Alıştırma hedefi.
"How do I perform: Select" ifadesini içeren satır ile "coord(407,40)" ifadesini içeren satır arasındaki satırları, bu iki satır da dahil, birebir aynı biçimde yeniden yazın.
****************************************
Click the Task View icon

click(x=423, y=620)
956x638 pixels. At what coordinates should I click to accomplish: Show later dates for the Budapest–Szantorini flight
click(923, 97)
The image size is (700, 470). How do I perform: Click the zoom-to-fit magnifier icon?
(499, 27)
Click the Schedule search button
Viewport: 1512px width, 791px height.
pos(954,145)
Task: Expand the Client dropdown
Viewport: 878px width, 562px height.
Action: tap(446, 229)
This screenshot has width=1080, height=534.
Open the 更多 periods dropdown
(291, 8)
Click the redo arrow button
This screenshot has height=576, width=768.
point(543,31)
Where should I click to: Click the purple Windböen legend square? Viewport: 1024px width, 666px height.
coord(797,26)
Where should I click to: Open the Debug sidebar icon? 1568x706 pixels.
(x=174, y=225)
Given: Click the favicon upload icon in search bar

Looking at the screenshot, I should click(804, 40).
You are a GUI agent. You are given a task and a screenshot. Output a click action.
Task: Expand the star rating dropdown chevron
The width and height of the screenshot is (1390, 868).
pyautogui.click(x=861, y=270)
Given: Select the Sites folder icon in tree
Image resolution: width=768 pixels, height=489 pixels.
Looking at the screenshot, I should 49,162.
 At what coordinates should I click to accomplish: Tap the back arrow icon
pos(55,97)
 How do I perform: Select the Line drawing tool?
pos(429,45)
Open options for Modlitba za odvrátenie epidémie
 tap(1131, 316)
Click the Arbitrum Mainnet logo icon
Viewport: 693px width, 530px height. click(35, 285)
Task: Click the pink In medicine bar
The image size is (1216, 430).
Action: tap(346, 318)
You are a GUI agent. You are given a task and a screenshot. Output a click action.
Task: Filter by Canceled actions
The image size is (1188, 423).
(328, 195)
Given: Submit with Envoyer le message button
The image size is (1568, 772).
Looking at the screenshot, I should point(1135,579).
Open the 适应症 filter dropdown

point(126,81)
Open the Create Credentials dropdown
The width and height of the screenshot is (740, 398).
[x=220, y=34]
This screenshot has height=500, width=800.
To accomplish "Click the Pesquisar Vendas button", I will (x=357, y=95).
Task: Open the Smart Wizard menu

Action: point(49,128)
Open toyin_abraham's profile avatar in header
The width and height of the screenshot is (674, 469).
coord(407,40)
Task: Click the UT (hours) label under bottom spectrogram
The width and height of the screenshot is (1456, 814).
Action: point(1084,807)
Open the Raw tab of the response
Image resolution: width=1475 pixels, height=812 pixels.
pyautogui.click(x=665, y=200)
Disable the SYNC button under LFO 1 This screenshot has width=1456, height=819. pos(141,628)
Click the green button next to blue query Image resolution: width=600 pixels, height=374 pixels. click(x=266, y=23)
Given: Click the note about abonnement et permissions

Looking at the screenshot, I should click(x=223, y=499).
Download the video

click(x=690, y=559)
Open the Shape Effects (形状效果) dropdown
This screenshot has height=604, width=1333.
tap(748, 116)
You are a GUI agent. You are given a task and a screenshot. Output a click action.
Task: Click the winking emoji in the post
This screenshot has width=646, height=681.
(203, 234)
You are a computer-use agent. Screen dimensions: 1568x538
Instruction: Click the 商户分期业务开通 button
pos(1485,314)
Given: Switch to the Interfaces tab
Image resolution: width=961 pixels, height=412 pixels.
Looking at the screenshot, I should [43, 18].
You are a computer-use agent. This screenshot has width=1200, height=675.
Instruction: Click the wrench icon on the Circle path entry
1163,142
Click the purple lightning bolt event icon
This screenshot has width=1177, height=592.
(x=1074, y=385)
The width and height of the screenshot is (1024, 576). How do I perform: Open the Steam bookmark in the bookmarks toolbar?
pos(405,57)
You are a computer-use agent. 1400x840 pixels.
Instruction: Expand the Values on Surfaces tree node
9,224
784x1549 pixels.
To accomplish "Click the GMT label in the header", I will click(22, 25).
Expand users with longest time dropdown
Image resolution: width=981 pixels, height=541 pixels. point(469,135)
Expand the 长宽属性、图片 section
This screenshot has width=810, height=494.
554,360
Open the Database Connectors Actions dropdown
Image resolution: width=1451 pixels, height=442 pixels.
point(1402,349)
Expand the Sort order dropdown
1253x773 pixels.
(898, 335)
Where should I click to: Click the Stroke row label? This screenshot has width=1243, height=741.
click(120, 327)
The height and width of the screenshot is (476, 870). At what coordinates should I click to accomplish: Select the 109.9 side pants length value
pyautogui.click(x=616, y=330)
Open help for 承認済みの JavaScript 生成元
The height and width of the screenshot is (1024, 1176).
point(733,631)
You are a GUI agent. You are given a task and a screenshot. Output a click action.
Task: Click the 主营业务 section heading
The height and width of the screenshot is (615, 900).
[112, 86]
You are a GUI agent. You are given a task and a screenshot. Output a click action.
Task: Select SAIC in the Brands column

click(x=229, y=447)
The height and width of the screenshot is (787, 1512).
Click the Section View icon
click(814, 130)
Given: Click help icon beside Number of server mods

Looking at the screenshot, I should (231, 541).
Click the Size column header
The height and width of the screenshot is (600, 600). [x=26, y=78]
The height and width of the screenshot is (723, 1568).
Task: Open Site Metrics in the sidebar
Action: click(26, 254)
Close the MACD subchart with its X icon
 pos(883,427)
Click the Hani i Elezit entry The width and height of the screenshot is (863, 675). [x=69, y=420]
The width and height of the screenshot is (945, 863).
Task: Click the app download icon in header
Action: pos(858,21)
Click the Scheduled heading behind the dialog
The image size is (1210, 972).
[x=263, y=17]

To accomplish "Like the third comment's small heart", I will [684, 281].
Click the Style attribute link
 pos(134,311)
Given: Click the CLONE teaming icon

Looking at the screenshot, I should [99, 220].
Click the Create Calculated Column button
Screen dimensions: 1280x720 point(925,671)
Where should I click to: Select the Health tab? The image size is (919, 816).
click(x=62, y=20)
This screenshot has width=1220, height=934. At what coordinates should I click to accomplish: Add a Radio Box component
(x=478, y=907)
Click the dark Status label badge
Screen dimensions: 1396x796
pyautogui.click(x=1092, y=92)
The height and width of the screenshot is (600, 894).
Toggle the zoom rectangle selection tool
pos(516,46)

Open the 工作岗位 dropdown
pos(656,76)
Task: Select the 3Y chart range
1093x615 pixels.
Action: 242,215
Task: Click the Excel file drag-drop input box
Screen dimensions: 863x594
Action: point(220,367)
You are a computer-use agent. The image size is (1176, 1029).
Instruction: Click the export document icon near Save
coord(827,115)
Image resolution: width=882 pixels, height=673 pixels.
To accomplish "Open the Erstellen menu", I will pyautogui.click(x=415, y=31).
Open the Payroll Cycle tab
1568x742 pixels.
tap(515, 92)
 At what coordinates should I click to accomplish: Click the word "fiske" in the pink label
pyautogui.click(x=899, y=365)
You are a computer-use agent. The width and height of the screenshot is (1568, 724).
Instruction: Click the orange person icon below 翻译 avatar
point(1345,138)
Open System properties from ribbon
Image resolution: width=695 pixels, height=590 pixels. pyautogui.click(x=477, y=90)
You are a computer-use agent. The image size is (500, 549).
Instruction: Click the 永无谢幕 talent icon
****************************************
Görevin çözümü.
 How do I perform: Select the Line drawing tool?
pos(429,45)
Open options for Modlitba za odvrátenie epidémie
 tap(1131, 316)
Click the Arbitrum Mainnet logo icon
Viewport: 693px width, 530px height. click(35, 285)
Task: Click the pink In medicine bar
The image size is (1216, 430).
Action: tap(346, 318)
You are a GUI agent. You are given a task and a screenshot. Output a click action.
Task: Filter by Canceled actions
The image size is (1188, 423).
(328, 195)
Given: Submit with Envoyer le message button
The image size is (1568, 772).
Looking at the screenshot, I should point(1135,579).
Open the 适应症 filter dropdown

point(126,81)
Open the Create Credentials dropdown
The width and height of the screenshot is (740, 398).
[x=220, y=34]
This screenshot has height=500, width=800.
To accomplish "Click the Pesquisar Vendas button", I will (x=357, y=95).
Task: Open the Smart Wizard menu

Action: point(49,128)
Open toyin_abraham's profile avatar in header
The width and height of the screenshot is (674, 469).
coord(407,40)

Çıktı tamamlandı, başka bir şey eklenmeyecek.